(Beginning of Dataset records)
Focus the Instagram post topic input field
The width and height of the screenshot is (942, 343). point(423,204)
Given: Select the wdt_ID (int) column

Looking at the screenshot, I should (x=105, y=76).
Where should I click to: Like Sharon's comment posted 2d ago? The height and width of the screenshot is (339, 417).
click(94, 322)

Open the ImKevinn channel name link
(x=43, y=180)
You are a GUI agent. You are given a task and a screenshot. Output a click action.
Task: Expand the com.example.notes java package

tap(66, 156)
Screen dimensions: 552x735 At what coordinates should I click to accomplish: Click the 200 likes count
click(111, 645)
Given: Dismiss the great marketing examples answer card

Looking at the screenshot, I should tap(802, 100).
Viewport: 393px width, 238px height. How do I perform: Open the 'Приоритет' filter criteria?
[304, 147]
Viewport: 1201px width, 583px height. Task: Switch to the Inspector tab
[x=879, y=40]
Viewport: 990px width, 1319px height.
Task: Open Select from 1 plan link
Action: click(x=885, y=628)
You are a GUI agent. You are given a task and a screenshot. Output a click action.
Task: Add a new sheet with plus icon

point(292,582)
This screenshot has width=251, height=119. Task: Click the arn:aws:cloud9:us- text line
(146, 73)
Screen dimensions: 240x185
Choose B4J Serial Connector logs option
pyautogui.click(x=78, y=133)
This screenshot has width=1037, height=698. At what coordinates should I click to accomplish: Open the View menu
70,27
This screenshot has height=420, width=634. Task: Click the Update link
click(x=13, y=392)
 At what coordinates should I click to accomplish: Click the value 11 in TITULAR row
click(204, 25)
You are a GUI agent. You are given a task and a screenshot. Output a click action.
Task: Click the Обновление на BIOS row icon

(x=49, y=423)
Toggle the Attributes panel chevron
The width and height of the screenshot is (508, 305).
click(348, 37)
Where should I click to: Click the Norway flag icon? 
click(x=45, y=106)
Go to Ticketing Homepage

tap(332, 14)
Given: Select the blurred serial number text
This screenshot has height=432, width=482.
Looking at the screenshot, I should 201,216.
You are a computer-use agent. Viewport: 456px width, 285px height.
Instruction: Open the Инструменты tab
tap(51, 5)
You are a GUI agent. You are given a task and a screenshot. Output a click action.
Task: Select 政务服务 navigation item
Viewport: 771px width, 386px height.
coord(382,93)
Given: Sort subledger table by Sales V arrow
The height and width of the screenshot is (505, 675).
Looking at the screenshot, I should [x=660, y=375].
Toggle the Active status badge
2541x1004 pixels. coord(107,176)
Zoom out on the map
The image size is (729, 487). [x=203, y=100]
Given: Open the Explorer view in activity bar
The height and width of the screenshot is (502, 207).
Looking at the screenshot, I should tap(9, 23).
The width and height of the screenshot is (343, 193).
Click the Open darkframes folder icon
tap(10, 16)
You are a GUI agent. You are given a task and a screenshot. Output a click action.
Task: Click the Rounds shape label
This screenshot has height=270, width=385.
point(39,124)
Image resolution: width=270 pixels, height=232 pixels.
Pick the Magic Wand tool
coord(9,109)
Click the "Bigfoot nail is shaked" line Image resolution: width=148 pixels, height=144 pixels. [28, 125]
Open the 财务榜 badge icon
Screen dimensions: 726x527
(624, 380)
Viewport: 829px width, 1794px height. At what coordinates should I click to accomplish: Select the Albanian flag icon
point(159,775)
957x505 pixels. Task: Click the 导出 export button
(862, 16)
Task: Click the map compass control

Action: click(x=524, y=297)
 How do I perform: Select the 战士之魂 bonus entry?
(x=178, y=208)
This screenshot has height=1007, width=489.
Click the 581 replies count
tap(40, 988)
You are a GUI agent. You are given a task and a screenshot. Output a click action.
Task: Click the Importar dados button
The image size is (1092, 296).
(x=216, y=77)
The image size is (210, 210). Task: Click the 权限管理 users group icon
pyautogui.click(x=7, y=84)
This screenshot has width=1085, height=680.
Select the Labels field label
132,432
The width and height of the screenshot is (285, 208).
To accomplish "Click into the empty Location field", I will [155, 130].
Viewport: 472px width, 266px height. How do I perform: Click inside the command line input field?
(End of Dataset records)
Using only the listing above, restate exactly the lines from the line containing "This screenshot has height=420, width=634." through the line containing "Task: Select 政务服务 navigation item", both included.

[Output below]
This screenshot has height=420, width=634. Task: Click the Update link
click(x=13, y=392)
 At what coordinates should I click to accomplish: Click the value 11 in TITULAR row
click(204, 25)
You are a GUI agent. You are given a task and a screenshot. Output a click action.
Task: Click the Обновление на BIOS row icon

(x=49, y=423)
Toggle the Attributes panel chevron
The width and height of the screenshot is (508, 305).
click(348, 37)
Where should I click to: Click the Norway flag icon? 
click(x=45, y=106)
Go to Ticketing Homepage

tap(332, 14)
Given: Select the blurred serial number text
This screenshot has height=432, width=482.
Looking at the screenshot, I should 201,216.
You are a computer-use agent. Viewport: 456px width, 285px height.
Instruction: Open the Инструменты tab
tap(51, 5)
You are a GUI agent. You are given a task and a screenshot. Output a click action.
Task: Select 政务服务 navigation item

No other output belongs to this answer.